Despite the vaccinations, it seems as if face masks will be with us for some time. In fact, masks were among those random thoughts which came to me during Holy Week. Not only the ubiquitous Covid masks, but death masks, carnival masks, Halloween masks, welding masks and ether masks. (As a boy, my favorite death mask was Abraham Lincoln’s until I learned that it was really a life mask. Then it became my favorite life mask.)
As for the ether mask, I remember it well. The woman, a nurse in a white nun’s habit, pressed the clear mask (plastic? rubber?) over my nose and mouth and told me to count backwards from 100. Being then about 4, I’m not sure I had yet learned the concept of what “100” meant. I was in the children’s ward of St. Joseph’s Hospital and was about to have my tonsils removed. Best medical practice no longer recommends routine tonsillectomies on young children. It wasn’t until many decades later that I learned that an anesthesiologist is trained to take a person to the brink of death in order for the surgeon to properly do his job. Ether is no longer used in medical practice, having been abandoned shortly after I received it. It had been in use for about 100 years after its introduction in 1846 in Boston.

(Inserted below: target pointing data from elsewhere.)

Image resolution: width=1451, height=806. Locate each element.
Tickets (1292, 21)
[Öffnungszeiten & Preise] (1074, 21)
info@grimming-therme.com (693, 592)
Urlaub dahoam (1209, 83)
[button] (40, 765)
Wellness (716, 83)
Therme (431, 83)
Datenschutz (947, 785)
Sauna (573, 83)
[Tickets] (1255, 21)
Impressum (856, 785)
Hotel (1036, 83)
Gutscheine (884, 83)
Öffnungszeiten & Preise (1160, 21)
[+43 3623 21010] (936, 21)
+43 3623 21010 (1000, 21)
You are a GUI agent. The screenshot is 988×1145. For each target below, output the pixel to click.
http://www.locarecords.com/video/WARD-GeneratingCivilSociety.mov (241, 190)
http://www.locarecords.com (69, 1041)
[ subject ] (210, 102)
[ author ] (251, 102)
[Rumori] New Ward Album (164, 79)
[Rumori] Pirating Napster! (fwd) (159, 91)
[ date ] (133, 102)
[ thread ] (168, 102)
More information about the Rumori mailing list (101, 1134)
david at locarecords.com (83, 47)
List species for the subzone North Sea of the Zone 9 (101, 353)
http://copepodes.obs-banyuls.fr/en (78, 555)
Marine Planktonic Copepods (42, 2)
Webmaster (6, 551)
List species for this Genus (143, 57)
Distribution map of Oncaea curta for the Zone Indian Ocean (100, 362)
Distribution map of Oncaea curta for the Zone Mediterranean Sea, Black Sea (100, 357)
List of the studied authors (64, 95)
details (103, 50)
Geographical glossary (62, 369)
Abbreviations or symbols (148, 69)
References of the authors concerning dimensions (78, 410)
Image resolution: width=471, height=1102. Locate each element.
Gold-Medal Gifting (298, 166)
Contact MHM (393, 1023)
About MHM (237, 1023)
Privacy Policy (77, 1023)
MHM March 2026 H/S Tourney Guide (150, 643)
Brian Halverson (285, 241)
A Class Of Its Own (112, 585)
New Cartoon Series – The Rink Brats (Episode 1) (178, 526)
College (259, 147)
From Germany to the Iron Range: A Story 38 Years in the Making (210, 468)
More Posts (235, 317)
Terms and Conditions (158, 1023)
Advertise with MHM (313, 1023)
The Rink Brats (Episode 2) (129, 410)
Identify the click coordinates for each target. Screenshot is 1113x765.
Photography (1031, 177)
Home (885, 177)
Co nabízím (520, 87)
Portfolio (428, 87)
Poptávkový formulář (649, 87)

A further note: We appreciate the many positive comments we have received about The Current and the content in it. Due to the restrictions on the dissemination of paper goods in the church, we print only a very limited number of copies which are mailed to oblates who have no access to computers or internet at this time. As for restarting our Days of Recollection, which no one misses more than me, we are still not allowed to invite groups on campus, unlike other facilities or retreat centers. Information will be sent once the restrictions in the school are lifted.